I can remember an experience that I had while volunteering in a hospital to visit people who did not have family or friends. There was an elderly lady who was all alone so her nurse and I sat with her, and though she could not move I could see the fear in her eyes that she knew that she was passing. I held her hand before and after she passed and felt her slip away, the change from warm to cold was clear, and though I was a stranger I could feel that my presence did give her comfort in the end. If you know someone who is dying, and you are at all able, be there for them and let them know that they will not die alone. Bret http://www.FuneralPlannersInc.com
—FuneralPlanner

Reminiscing Helped

When my best friend was dying of breast cancer, I felt so uncomfortable around her. We had been friends for 43 years but the big "C" word made me feel so helpless and fragile. To get over it, I decided to pull out all my old photos of us: High School graduation; each other's weddings where we were each others maid of honor; our kids playing together at the beach; our girls only trip to Cancun.

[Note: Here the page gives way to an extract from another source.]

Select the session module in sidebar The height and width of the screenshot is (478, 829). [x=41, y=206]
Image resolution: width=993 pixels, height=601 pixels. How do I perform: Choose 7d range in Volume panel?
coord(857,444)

Walking through our history together - talking and laughing about times past - helped me remember that my dear friend was still Sue, not a statistic dying of cancer. We had precious time together for which I'll always be grateful.
—Guest LorettaG.

Love the Person

I was priviliged to spend time with my father before he died. Towards the end he couldn't speak, he had so many tubes sticking out of him. He was conscious to the very end. I held his hand constantly and looked him in they eyes, and told him often that I loved him and that I would be with him. What a tribute to his life that all seven of his living children (one deceased) was with him to the very end. Often I would notice tears running down the side of his face. He hated to leave us I know. He died knowing we loved him very much. I will see him again one day.